Le Guêpier, chapitre 2 : Du côté de chez Squirrel

Chapitre 2 de l’épopée à suspense inspirée des méandres de l’« affaire » DoublO

 

Le guêpier1

 

 

Pas de noisettes pour les pigeons

(L’antimirage des chaumières)

 

 

Épopée2 à suspense
née de l’imagination de

Jean-Pierre Lamargot

 

1 « Endroit dangereux, situation complexe et délicate dont on arrive difficilement à sortir sans dommage. Synonymes : pétrin (familier), piège, souricière, traquenard. Donner, tomber dans un guêpier. »

« Ce n'est pas la peine de nous donner tant de mal pour tirer Albert du guêpier où il s'est fourré »  (François de Curel, La nouvelle idole, 1899, I, 1, p. 163), selon Le Trésor de la Langue Française informatisé (cf. http://atilf.atilf.fr/)

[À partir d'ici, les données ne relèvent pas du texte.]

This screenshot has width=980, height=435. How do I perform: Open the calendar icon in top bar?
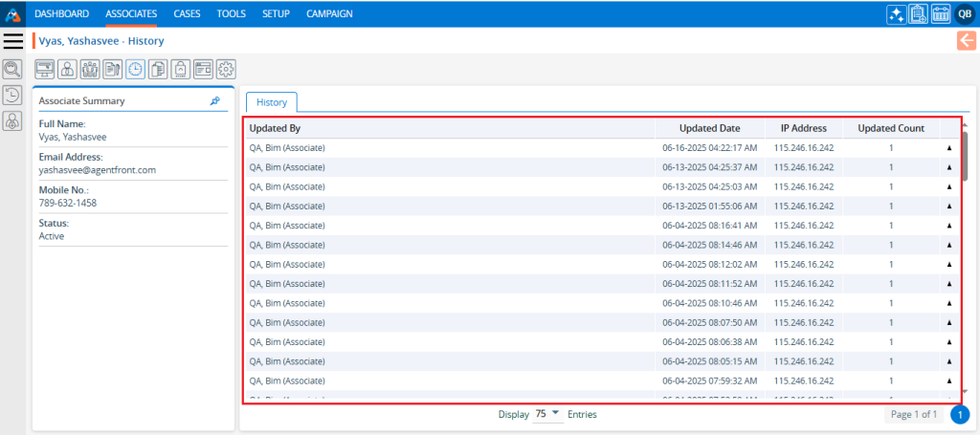point(941,13)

2 Long poème ou récit « de style élevé » où la légende se mêle à l'histoire pour « célébrer un héros ou un grand fait ». On pourrait sans doute à bon droit aussi bien parler de prétérition (« figure par laquelle on attire l'attention sur une chose en déclarant n'en pas parler »)

 

 

- 2 -

Du côté de chez Squirrel

 

Depuis la nuit des temps, « Votre argent m’intéresse1 » a été la devise éternelle de tous les aigrefins, émules d’Hermès2, en forme de programme d’action.

 

Mais parmi, eux seule une banque et son agence de communication3 osèrent jamais l’énoncer en slogan proclamé de leurs actions publicitaires, affichant avec superbe un détonnant mélange de cynisme et de sincérité ; encore fallut-il attendre le début de la décennie 70 du siècle dernier pour voir fleurir cette bombe médiatique osée.

 

Et s’il était vraiment nécessaire de démontrer la naïveté du consommateur, ne suffirait-il pas de remarquer qu’aucun client ne s’en offusqua, ni ne s’en inquiéta. Etonnez-vous qu’au constat de cette nonchalance déontologique, d’autres aient pu décider de passer du verbe à l’action, puis de l’action à l’exaction4 !...

 

S’il s’était lassé de ses tentatives infructueuses de convaincre son mentor, notre Directeur n’en avait pas renoncé pour autant à trouver ailleurs des oreilles plus sensibles à la séduction de l’aubaine et moins embarrassées de saugrenus scrupules.

 

Il le fit savoir aux chasseurs de têtes qui butinaient dans son environnement mellifère.

 

Parmi eux se trouvait un conseil de Squirrel Box, qui eut la présence d’esprit de se souvenir fort opportunément de l’objectif fantasmatique de son client, qui était  de s’autoriser à jouer dans la cour des grands. Il évoqua donc cette opportunité auprès du Directeur des Ressources Humaines, qui la reçut avec une attention non feinte.

 

A tel point que trois jours plus tard, l’homme de la Particulière se trouva dans son bureau, exposant avec enthousiasme l’ingénieuse implémentation que ses ingénieurs avaient faite d’une nouvelle race prometteuse de FCP, les Fonds à formule (ou Fonds à promesse5), qu’un mémoire universitaire6 ne tarderait pas à présenter comme une réincarnation moderne de Docteur Jeckyll et Mister Hyde : « Un placement attractif, à structuration complexe » …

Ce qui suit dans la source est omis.